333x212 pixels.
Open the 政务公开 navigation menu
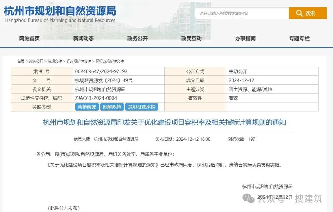click(x=137, y=39)
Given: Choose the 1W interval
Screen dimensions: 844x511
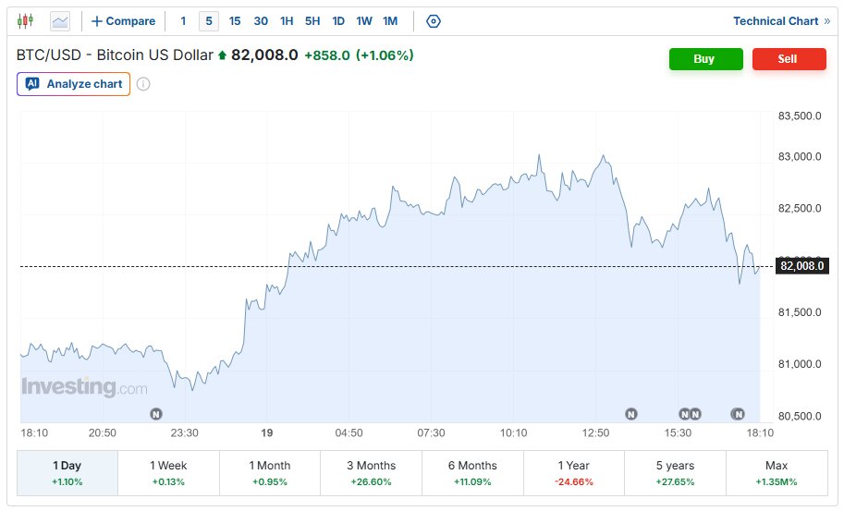Looking at the screenshot, I should 364,21.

----------

Work task :: From the first line of the material to the last, retype everything exactly except the images.

Answer area ::
333x212 pixels.
Open the 政务公开 navigation menu
click(x=137, y=39)
Given: Choose the 1W interval
Screen dimensions: 844x511
Looking at the screenshot, I should 364,21.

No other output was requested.